▸ **Exercise goal**
Quote word for word from the line holding "Select OpenAI's 'Hello" to the last line below, including both, and omit any pictures.

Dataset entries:
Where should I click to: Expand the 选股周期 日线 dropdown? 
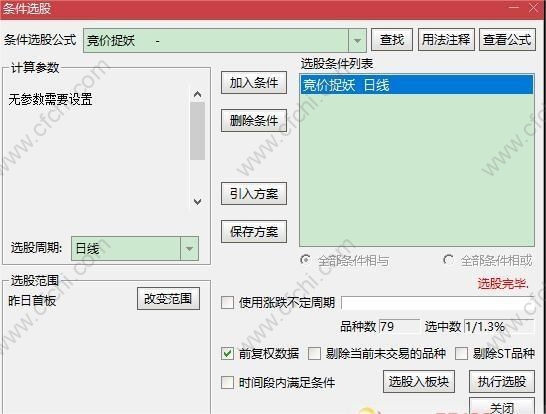(x=189, y=249)
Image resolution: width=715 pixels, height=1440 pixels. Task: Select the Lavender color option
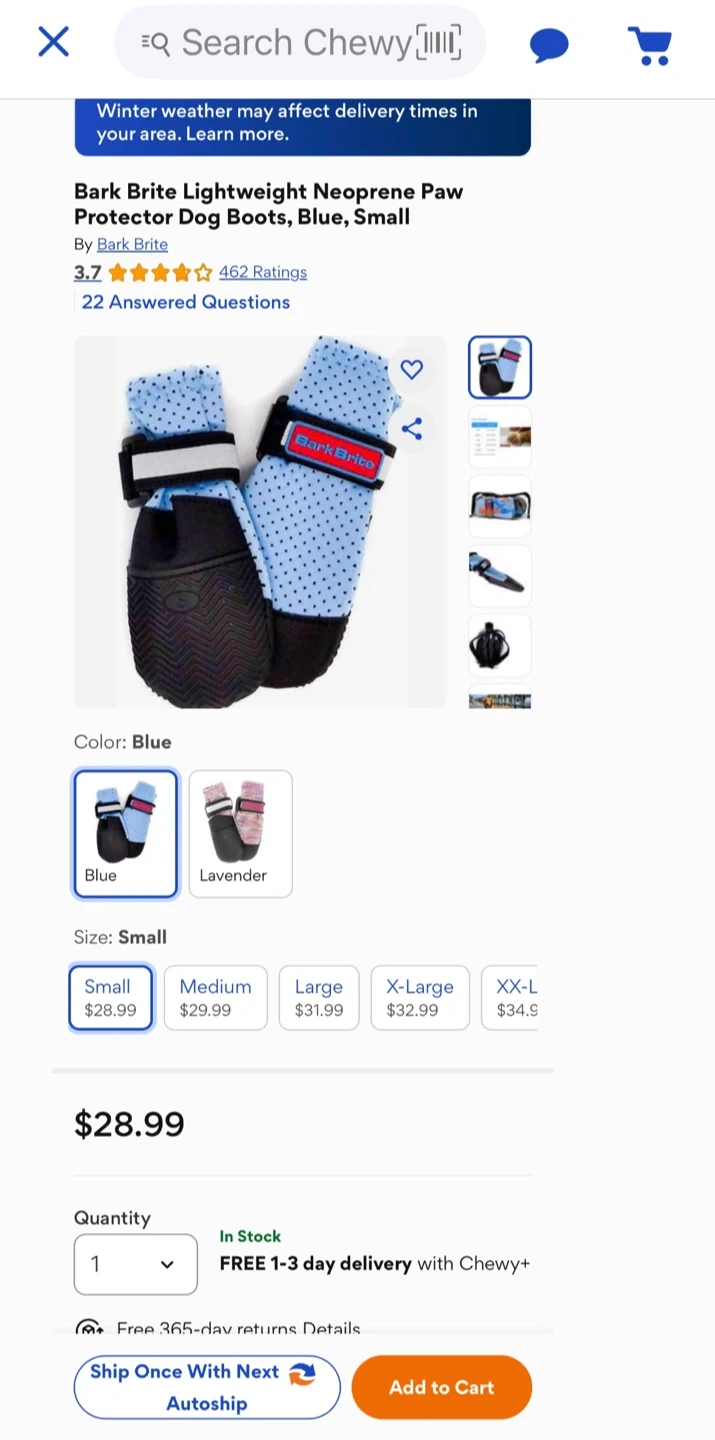pos(241,834)
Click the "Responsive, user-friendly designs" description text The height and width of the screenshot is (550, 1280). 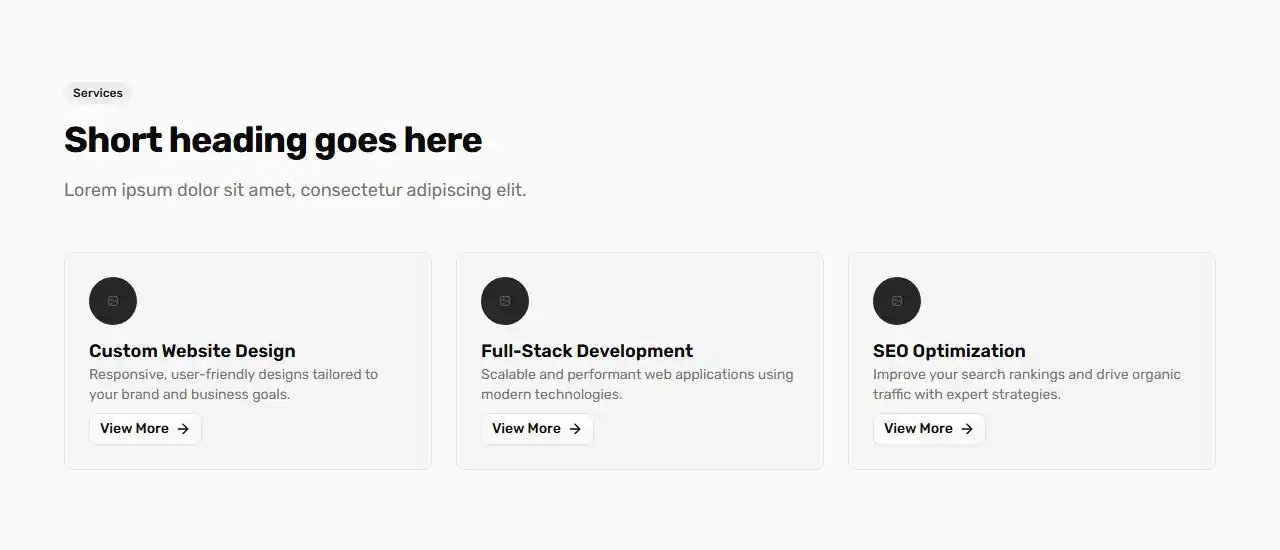click(x=233, y=384)
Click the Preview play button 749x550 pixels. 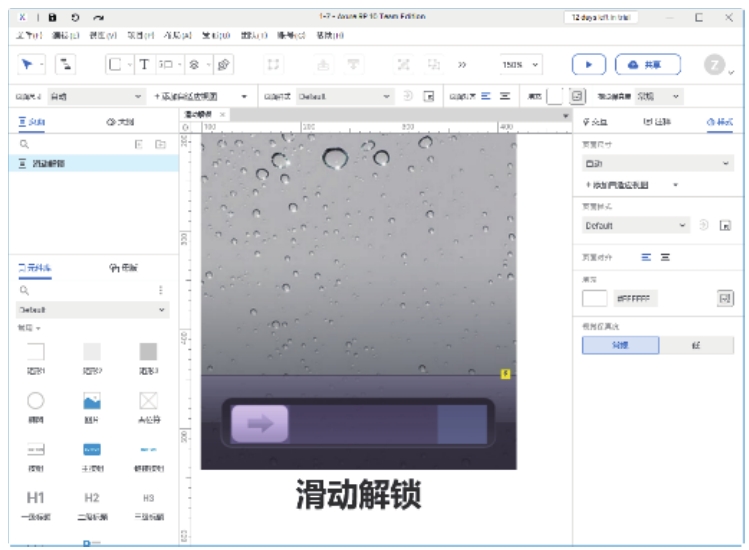(x=589, y=64)
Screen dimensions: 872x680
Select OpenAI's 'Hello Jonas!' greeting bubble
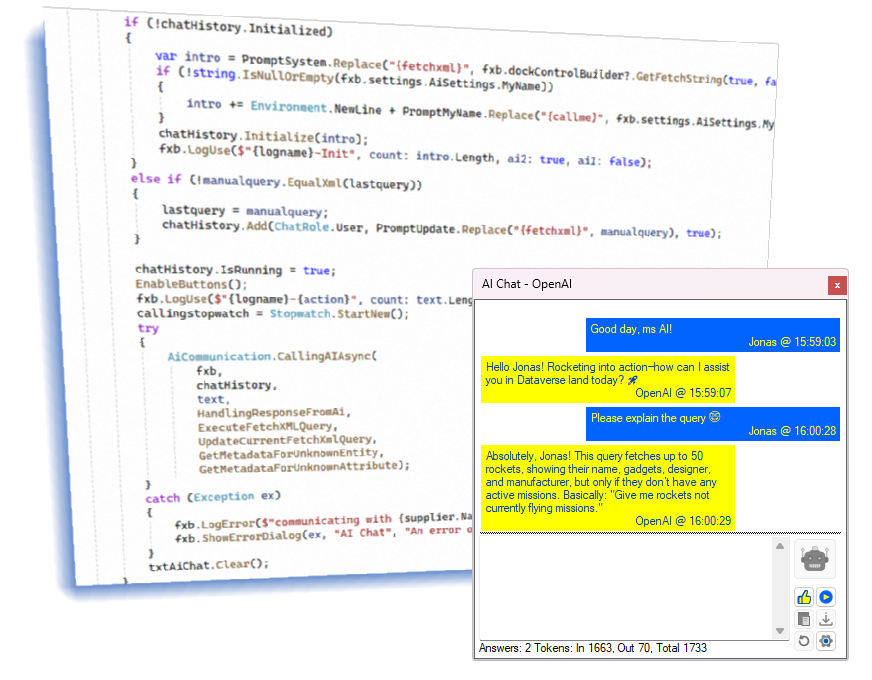click(x=611, y=380)
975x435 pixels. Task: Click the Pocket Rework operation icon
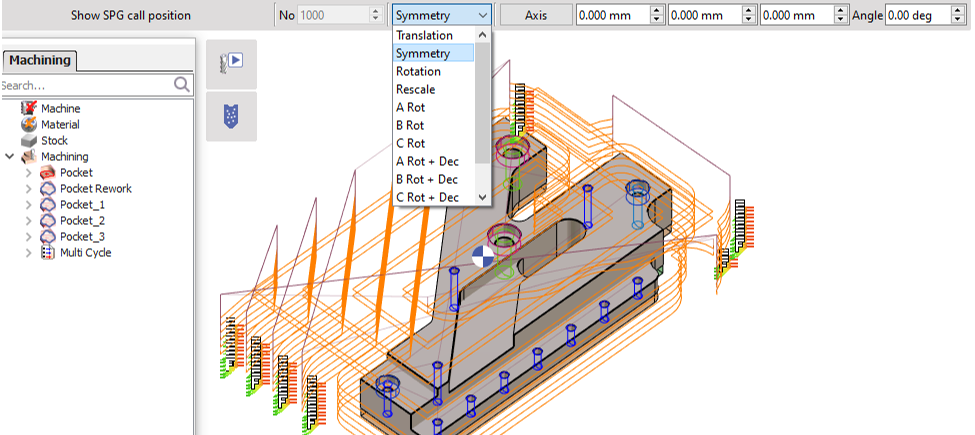click(x=48, y=189)
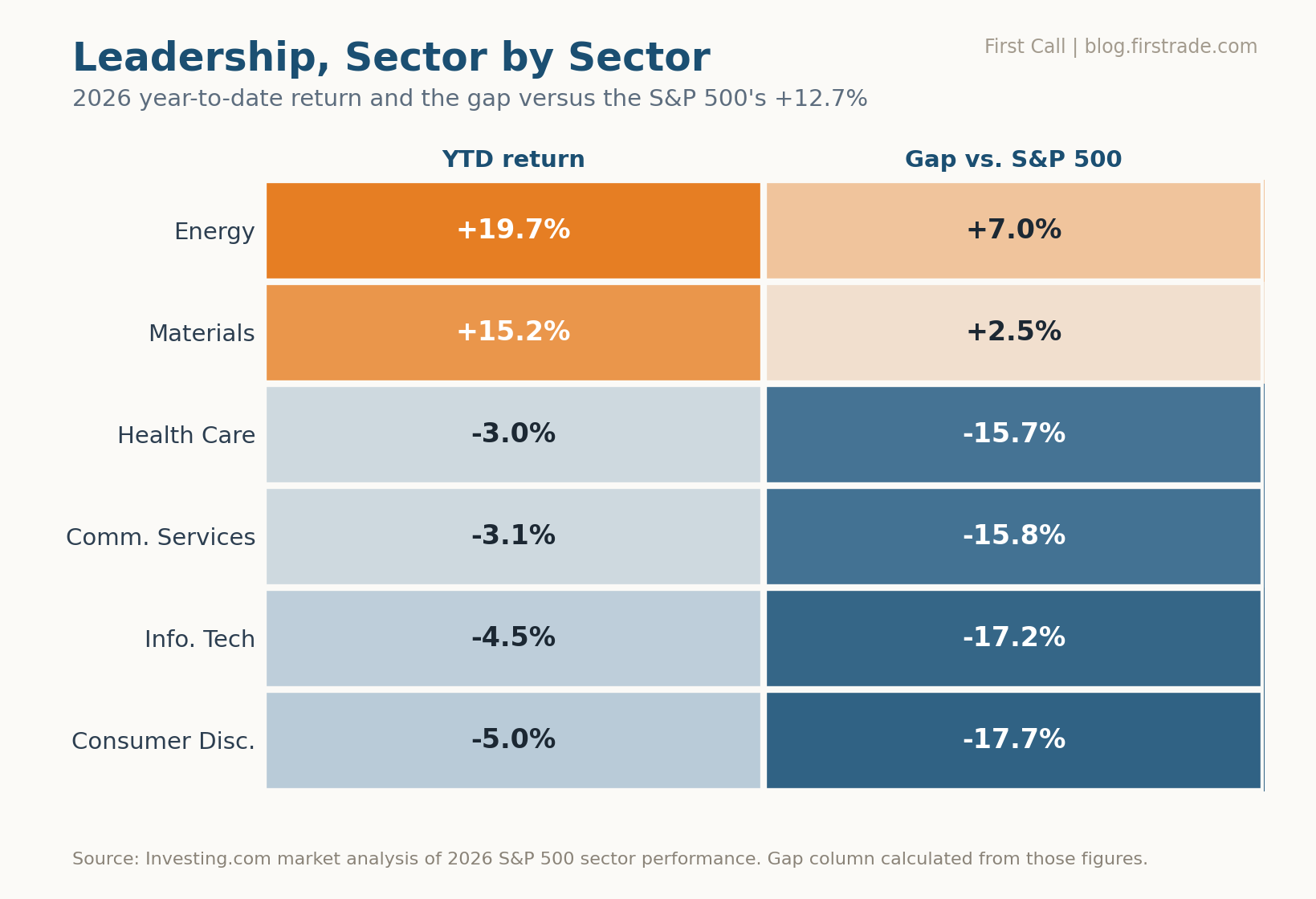1316x899 pixels.
Task: Click the Leadership, Sector by Sector title
Action: [x=391, y=59]
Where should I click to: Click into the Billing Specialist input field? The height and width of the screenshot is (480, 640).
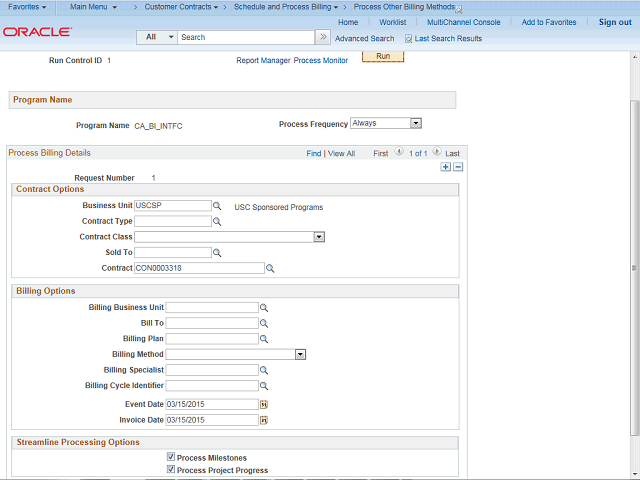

▸ **Response to this exercise**
Select OpenAI's 'Hello Jonas!' greeting bubble
click(x=611, y=380)
975x435 pixels. Task: Click the Pocket Rework operation icon
click(x=48, y=189)
1316x899 pixels.
Task: Click the Leadership, Sector by Sector title
Action: [x=391, y=59]
Where should I click to: Click into the Billing Specialist input field? The height and width of the screenshot is (480, 640).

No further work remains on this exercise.